(Saved data entries)
Segment Open

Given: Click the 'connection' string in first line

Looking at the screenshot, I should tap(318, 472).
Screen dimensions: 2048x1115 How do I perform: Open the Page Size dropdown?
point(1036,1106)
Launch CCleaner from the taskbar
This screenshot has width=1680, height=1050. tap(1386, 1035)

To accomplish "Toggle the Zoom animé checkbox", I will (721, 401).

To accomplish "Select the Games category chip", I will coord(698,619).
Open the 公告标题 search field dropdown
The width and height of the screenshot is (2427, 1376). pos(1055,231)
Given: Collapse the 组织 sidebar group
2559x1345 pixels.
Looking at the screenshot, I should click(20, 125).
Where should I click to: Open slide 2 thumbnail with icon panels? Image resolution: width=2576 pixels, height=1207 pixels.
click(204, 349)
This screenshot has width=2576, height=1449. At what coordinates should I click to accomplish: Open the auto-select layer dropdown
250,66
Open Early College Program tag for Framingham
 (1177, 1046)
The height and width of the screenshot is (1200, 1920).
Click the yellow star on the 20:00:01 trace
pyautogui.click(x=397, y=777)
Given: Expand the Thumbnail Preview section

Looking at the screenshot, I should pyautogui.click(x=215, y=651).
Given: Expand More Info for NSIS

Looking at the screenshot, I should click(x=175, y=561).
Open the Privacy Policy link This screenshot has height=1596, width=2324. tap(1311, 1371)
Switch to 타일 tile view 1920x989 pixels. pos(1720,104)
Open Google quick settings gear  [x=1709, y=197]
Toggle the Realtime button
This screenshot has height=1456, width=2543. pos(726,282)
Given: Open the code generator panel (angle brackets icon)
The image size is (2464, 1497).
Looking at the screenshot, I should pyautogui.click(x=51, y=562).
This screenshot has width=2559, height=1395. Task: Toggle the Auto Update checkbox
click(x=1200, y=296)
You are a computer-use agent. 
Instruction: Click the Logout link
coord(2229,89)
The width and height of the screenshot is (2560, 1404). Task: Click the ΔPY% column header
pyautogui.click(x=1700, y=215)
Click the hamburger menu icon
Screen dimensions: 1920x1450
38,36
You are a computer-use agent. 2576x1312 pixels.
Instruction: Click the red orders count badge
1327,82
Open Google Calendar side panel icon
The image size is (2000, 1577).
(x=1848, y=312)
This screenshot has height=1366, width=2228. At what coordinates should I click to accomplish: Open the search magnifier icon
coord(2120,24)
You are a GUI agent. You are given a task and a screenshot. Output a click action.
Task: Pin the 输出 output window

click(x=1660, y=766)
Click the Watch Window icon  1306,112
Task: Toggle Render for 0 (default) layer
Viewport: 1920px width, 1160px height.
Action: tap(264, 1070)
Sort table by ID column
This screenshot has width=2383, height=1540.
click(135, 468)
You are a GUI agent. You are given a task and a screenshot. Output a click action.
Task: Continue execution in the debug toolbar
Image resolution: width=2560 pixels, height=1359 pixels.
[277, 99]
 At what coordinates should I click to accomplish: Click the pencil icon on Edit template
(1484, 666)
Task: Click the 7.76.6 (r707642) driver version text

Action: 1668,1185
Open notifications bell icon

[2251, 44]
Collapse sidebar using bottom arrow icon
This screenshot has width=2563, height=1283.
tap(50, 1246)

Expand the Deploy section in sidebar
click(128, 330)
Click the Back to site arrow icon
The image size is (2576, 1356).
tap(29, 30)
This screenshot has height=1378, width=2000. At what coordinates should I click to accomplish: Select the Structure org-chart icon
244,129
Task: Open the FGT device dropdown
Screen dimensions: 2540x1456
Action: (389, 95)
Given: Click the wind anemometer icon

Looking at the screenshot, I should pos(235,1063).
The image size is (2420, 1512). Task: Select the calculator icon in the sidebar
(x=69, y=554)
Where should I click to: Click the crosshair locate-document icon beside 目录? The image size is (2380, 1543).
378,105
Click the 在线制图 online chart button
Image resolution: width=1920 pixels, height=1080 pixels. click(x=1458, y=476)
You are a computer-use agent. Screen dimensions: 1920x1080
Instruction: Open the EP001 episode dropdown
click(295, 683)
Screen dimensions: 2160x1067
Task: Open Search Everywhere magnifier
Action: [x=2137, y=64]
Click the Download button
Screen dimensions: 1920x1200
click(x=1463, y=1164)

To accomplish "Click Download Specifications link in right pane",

Segment Closed

▶ **TASK STATEMENT**
All of the records above are to be returned exactly as they stand.

▶ **RESPONSE**
Given: Click the 'connection' string in first line

Looking at the screenshot, I should tap(318, 472).
Screen dimensions: 2048x1115 How do I perform: Open the Page Size dropdown?
point(1036,1106)
Launch CCleaner from the taskbar
This screenshot has width=1680, height=1050. tap(1386, 1035)

To accomplish "Toggle the Zoom animé checkbox", I will (721, 401).

To accomplish "Select the Games category chip", I will coord(698,619).
Open the 公告标题 search field dropdown
The width and height of the screenshot is (2427, 1376). pos(1055,231)
Given: Collapse the 组织 sidebar group
2559x1345 pixels.
Looking at the screenshot, I should click(20, 125).
Where should I click to: Open slide 2 thumbnail with icon panels? Image resolution: width=2576 pixels, height=1207 pixels.
click(204, 349)
This screenshot has width=2576, height=1449. At what coordinates should I click to accomplish: Open the auto-select layer dropdown
250,66
Open Early College Program tag for Framingham
 (1177, 1046)
The height and width of the screenshot is (1200, 1920).
Click the yellow star on the 20:00:01 trace
pyautogui.click(x=397, y=777)
Given: Expand the Thumbnail Preview section

Looking at the screenshot, I should pyautogui.click(x=215, y=651).
Given: Expand More Info for NSIS

Looking at the screenshot, I should click(x=175, y=561).
Open the Privacy Policy link This screenshot has height=1596, width=2324. tap(1311, 1371)
Switch to 타일 tile view 1920x989 pixels. pos(1720,104)
Open Google quick settings gear  [x=1709, y=197]
Toggle the Realtime button
This screenshot has height=1456, width=2543. pos(726,282)
Given: Open the code generator panel (angle brackets icon)
The image size is (2464, 1497).
Looking at the screenshot, I should pyautogui.click(x=51, y=562).
This screenshot has width=2559, height=1395. Task: Toggle the Auto Update checkbox
click(x=1200, y=296)
You are a computer-use agent. 
Instruction: Click the Logout link
coord(2229,89)
The width and height of the screenshot is (2560, 1404). Task: Click the ΔPY% column header
pyautogui.click(x=1700, y=215)
Click the hamburger menu icon
Screen dimensions: 1920x1450
38,36
You are a computer-use agent. 2576x1312 pixels.
Instruction: Click the red orders count badge
1327,82
Open Google Calendar side panel icon
The image size is (2000, 1577).
(x=1848, y=312)
This screenshot has height=1366, width=2228. At what coordinates should I click to accomplish: Open the search magnifier icon
coord(2120,24)
You are a GUI agent. You are given a task and a screenshot. Output a click action.
Task: Pin the 输出 output window

click(x=1660, y=766)
Click the Watch Window icon  1306,112
Task: Toggle Render for 0 (default) layer
Viewport: 1920px width, 1160px height.
Action: tap(264, 1070)
Sort table by ID column
This screenshot has width=2383, height=1540.
click(135, 468)
You are a GUI agent. You are given a task and a screenshot. Output a click action.
Task: Continue execution in the debug toolbar
Image resolution: width=2560 pixels, height=1359 pixels.
[277, 99]
 At what coordinates should I click to accomplish: Click the pencil icon on Edit template
(1484, 666)
Task: Click the 7.76.6 (r707642) driver version text

Action: 1668,1185
Open notifications bell icon

[2251, 44]
Collapse sidebar using bottom arrow icon
This screenshot has width=2563, height=1283.
tap(50, 1246)

Expand the Deploy section in sidebar
click(128, 330)
Click the Back to site arrow icon
The image size is (2576, 1356).
tap(29, 30)
This screenshot has height=1378, width=2000. At what coordinates should I click to accomplish: Select the Structure org-chart icon
244,129
Task: Open the FGT device dropdown
Screen dimensions: 2540x1456
Action: (389, 95)
Given: Click the wind anemometer icon

Looking at the screenshot, I should pos(235,1063).
The image size is (2420, 1512). Task: Select the calculator icon in the sidebar
(x=69, y=554)
Where should I click to: Click the crosshair locate-document icon beside 目录? The image size is (2380, 1543).
378,105
Click the 在线制图 online chart button
Image resolution: width=1920 pixels, height=1080 pixels. click(x=1458, y=476)
You are a computer-use agent. Screen dimensions: 1920x1080
Instruction: Open the EP001 episode dropdown
click(295, 683)
Screen dimensions: 2160x1067
Task: Open Search Everywhere magnifier
Action: [x=2137, y=64]
Click the Download button
Screen dimensions: 1920x1200
click(x=1463, y=1164)

To accomplish "Click Download Specifications link in right pane",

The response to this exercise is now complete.